I don't know how to express my feelings, or translate it into words haha. It's not something I'm good at (as seen in my C6 for GP =.-) Ah well. I really want to thank (now I sound like Miss Universe) the tutors in SRJC for whatev that they do lah.

And especially that someone who keeps telling me that I'll do fine, to stop worrying and stop spouting rubbish. (: Thank you for that believe in me HAHA.


Anyway the weather was so erratic! So hot one second and pouring the next. Hung about in school then went out with boyfriend. Go eat at KFC, suppose to buy a bag at Bugis but quite late already lol. Eat like MAN sia. And eat alot, even if that man say she's full. Ay the magic shop at Kovan closed down so I can't get my Vintage. Ah sad. Never mind, can wait till April.


I'm blogging over at Nadhrah's, my browser's a problem. Going out to meet him for coffee, then off to grandma's. And dinner at Downtown with family, Aunty Ling and family plus Naz along.



And my star is fading.

ofblack&white
2:10 PM

Friday, March 02, 2007

D-Day; Like doomsday no? Impending doom. Approaching disaster. Whatev.


I don't know how to describe that feeling. They said it's as if there's butterflies in the stomach. From the feel of it I have colony of moth and butterflies combined inside.


They said I'll do fine, have confidence in myself, relax, you'll make it. Bullshit. Sigh. I feel it's best to say that only you would know yourself well. The letter from NUS giving me the pin for admission seemed to mock me right now.


I'll probably be doing what Kat is; watching movies, game marathon, this and that. I just want to get out of house at this hour and converse with my little fat friends. I talked to one just now and all it did was look at me. Maybe that's all I need; an ear.

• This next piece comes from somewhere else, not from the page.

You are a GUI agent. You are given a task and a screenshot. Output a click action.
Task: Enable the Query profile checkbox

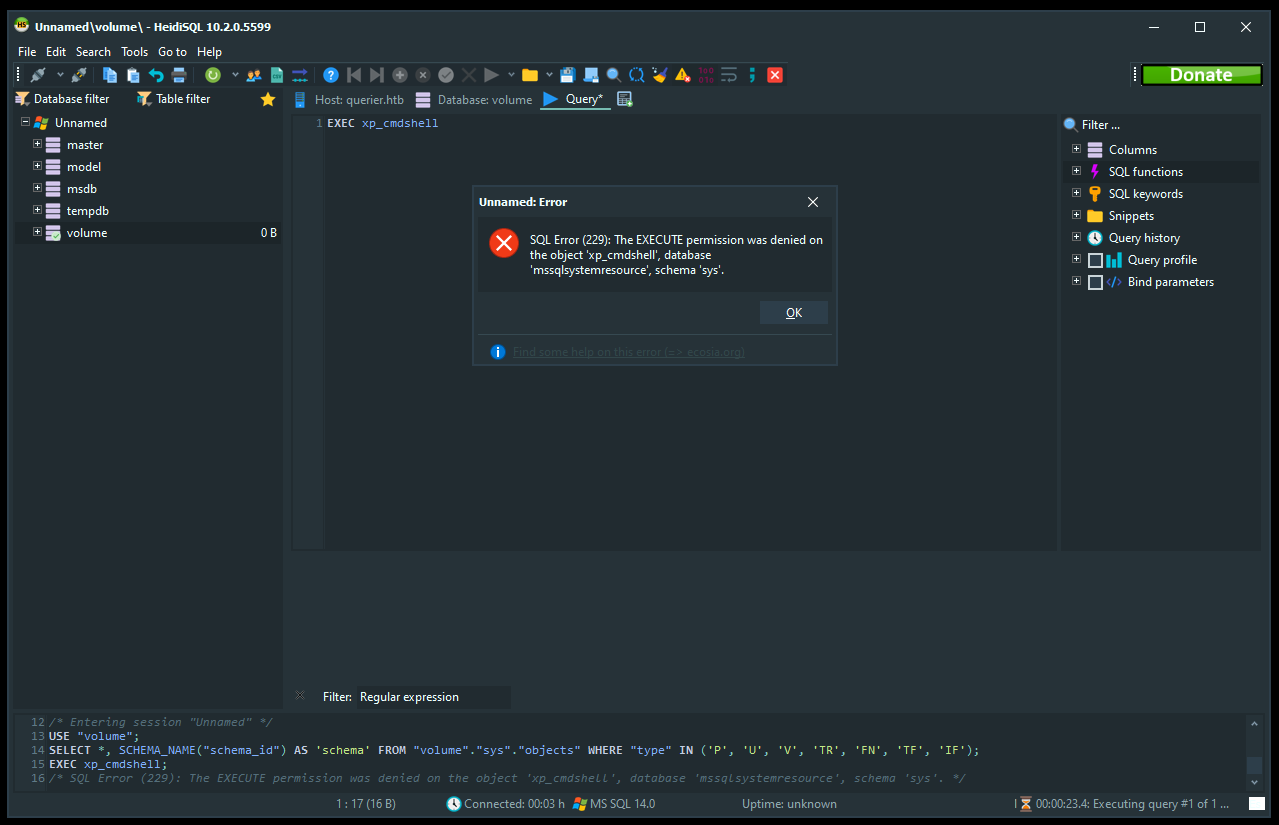coord(1095,260)
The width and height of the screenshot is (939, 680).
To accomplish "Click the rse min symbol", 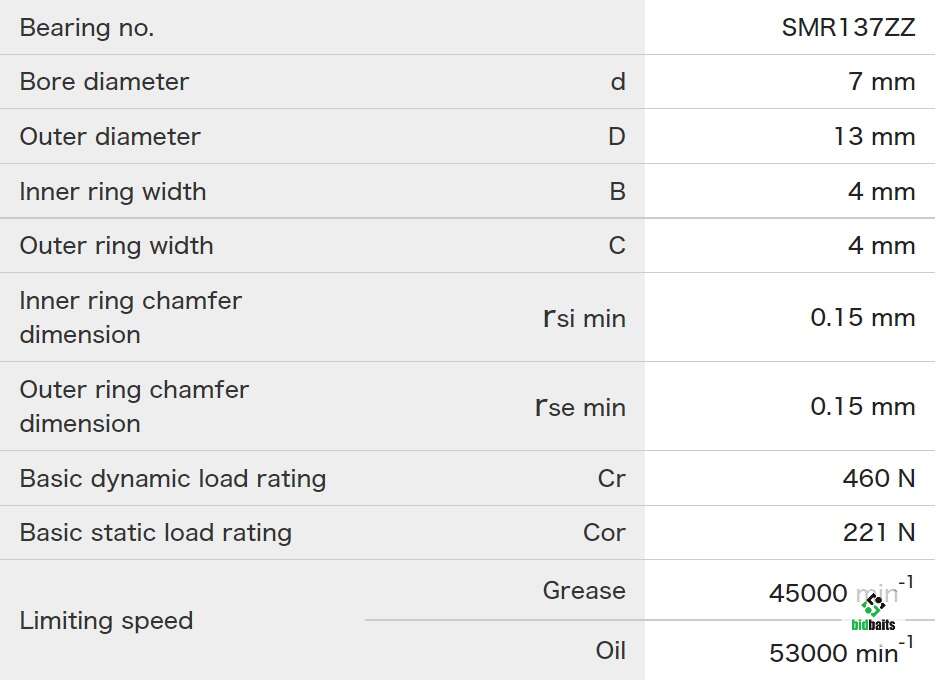I will coord(580,407).
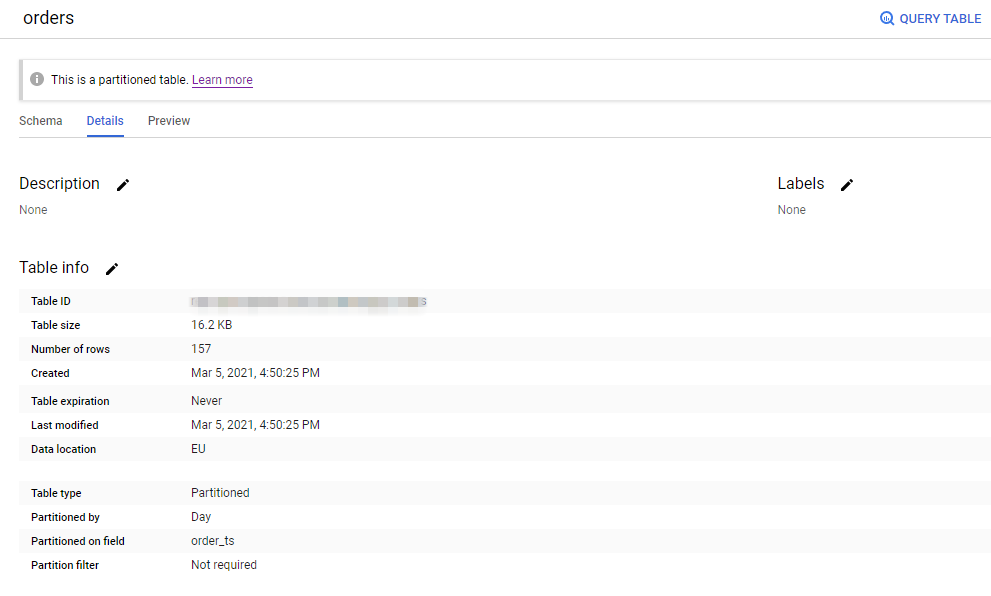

Let's breach on a more cheerful subject. A little jumbled-up-coloured kitten was at sight and I just wanted to scream. It is SO cute and SO pretty and it's innocence was oozing out. I let out my 4 ball and dropped it on the floor. It just looked at it with such curiosity oh Mon Dieu so so adorable. Then it gently pawed it. Haha. It came near my feet and I tapped them, and the CUTEST THING JUMPED. HAHA. It looked up at me then I tapped again and it stared at my feet, then back at me. SO CUTE I CAN'T STAND IT.

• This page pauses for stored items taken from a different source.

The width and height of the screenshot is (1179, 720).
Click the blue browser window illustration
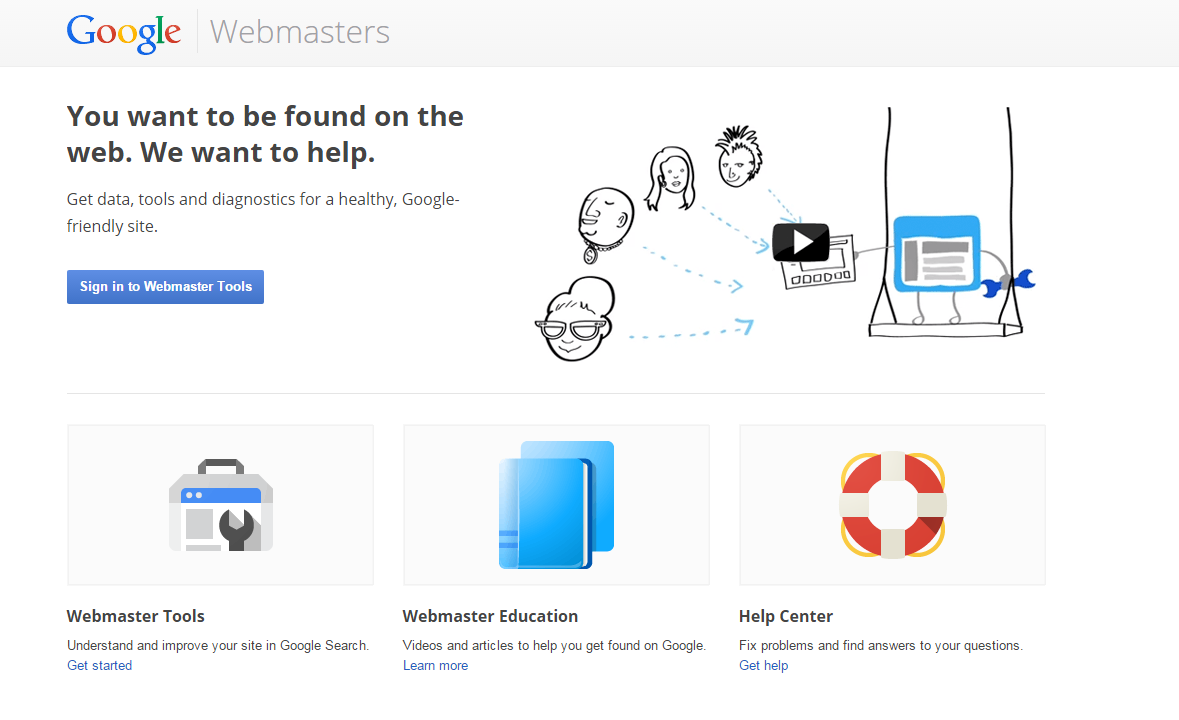(x=937, y=251)
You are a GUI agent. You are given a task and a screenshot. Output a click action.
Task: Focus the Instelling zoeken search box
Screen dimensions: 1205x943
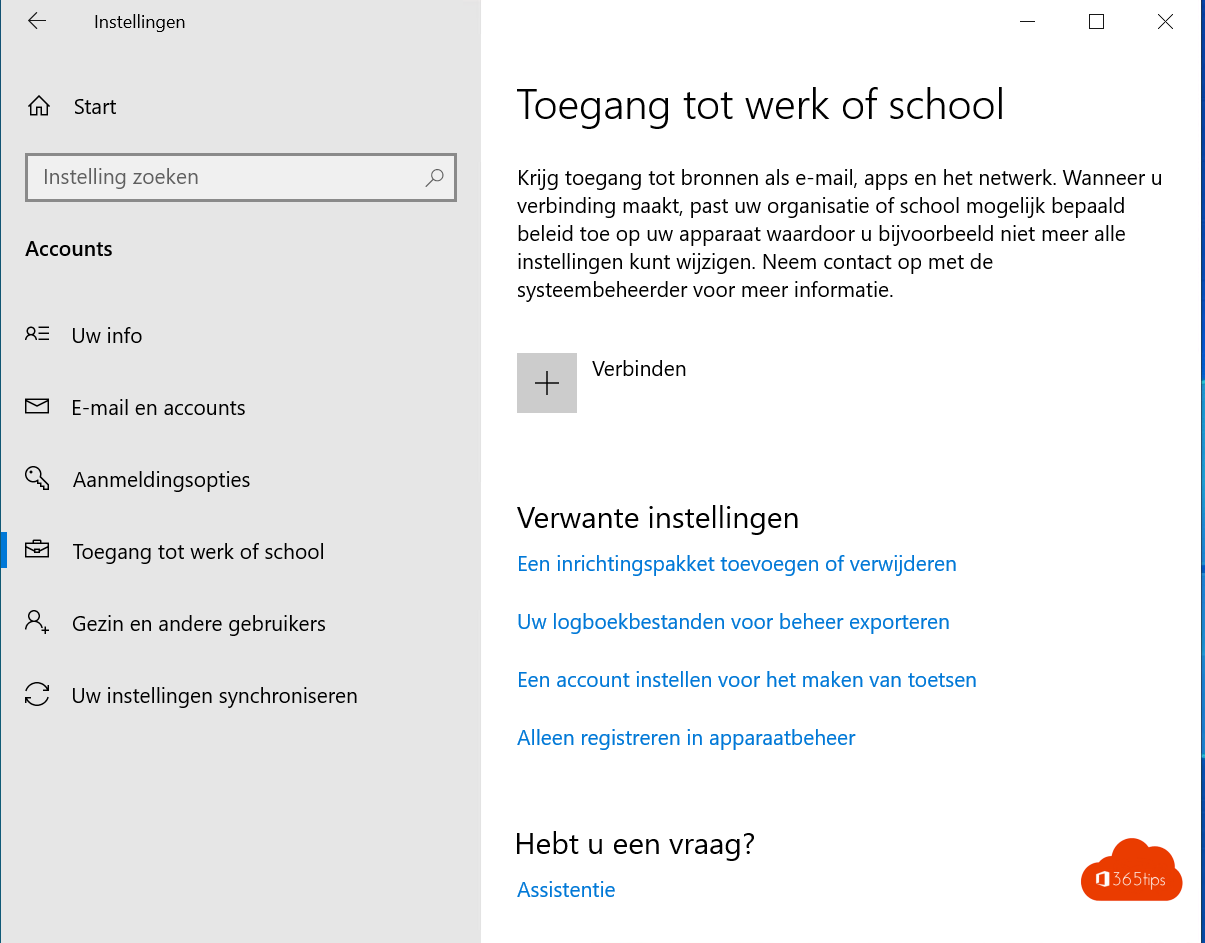pyautogui.click(x=241, y=178)
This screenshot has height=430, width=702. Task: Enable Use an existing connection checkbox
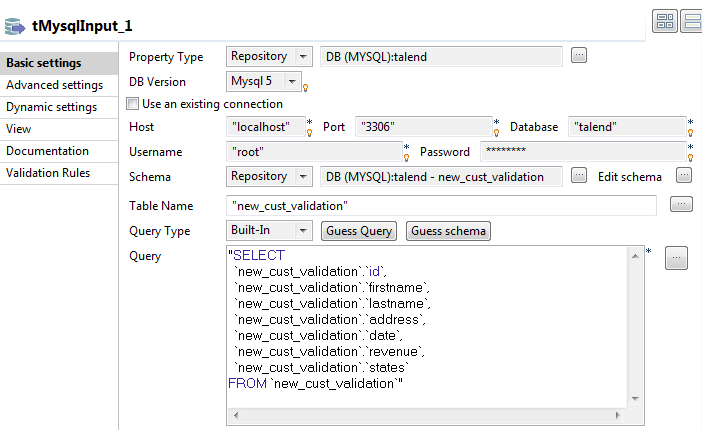point(133,104)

Evil though, I tickled the pretty little thing and it bit and scratched me. Haha I bothered it a coupla times because it's simply addictive and omg adorable. Now my right hand have alot of those funny faint scratchy lines.

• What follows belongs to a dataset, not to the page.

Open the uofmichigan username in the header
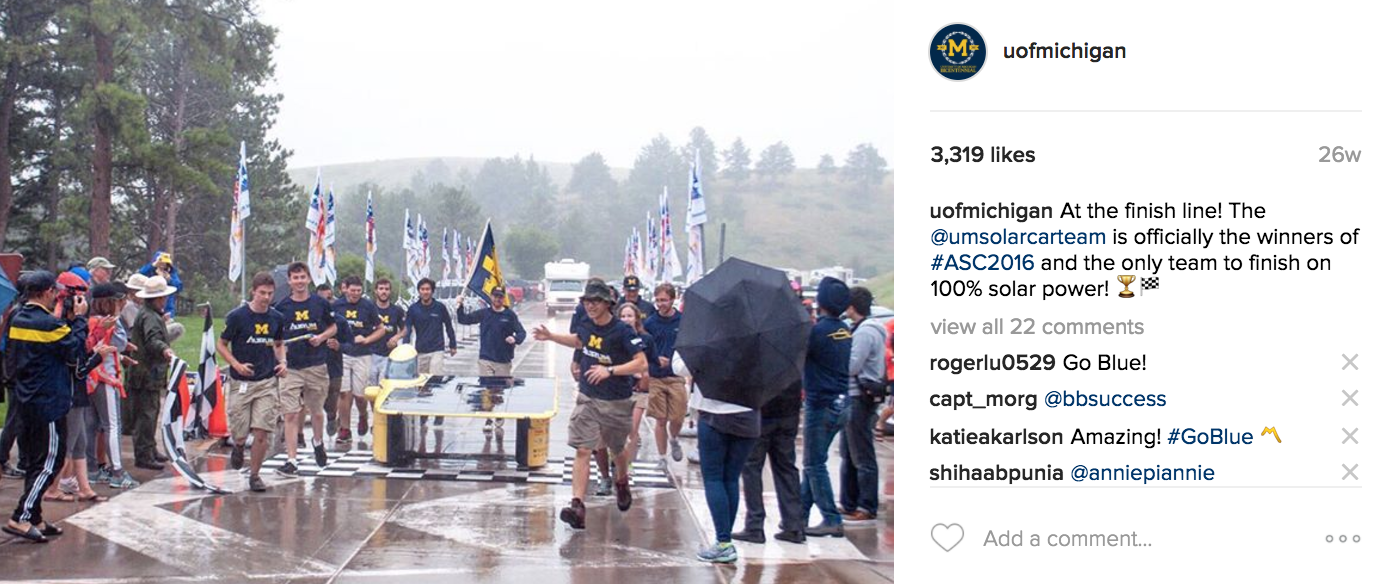 tap(1065, 51)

AAAHHH. I had mon cheri called me just now because I'm feeling super jittery that it's hard to sit still. I was scolded because I worry too much. Haha what the hell can! Ya ya I'll tell you my results regardless how lousy it is. You'd better be there and console me if I burst into floods of tears. And DON'T say that I cry uglily =.-

'Tis cold day. I'm decked out like a Mount Everest Trekker minus oxygen tank.



If I, If I'd only waited
I'd not be stuck here in this hole.


You make the confusion go all away from this cold and messed up world.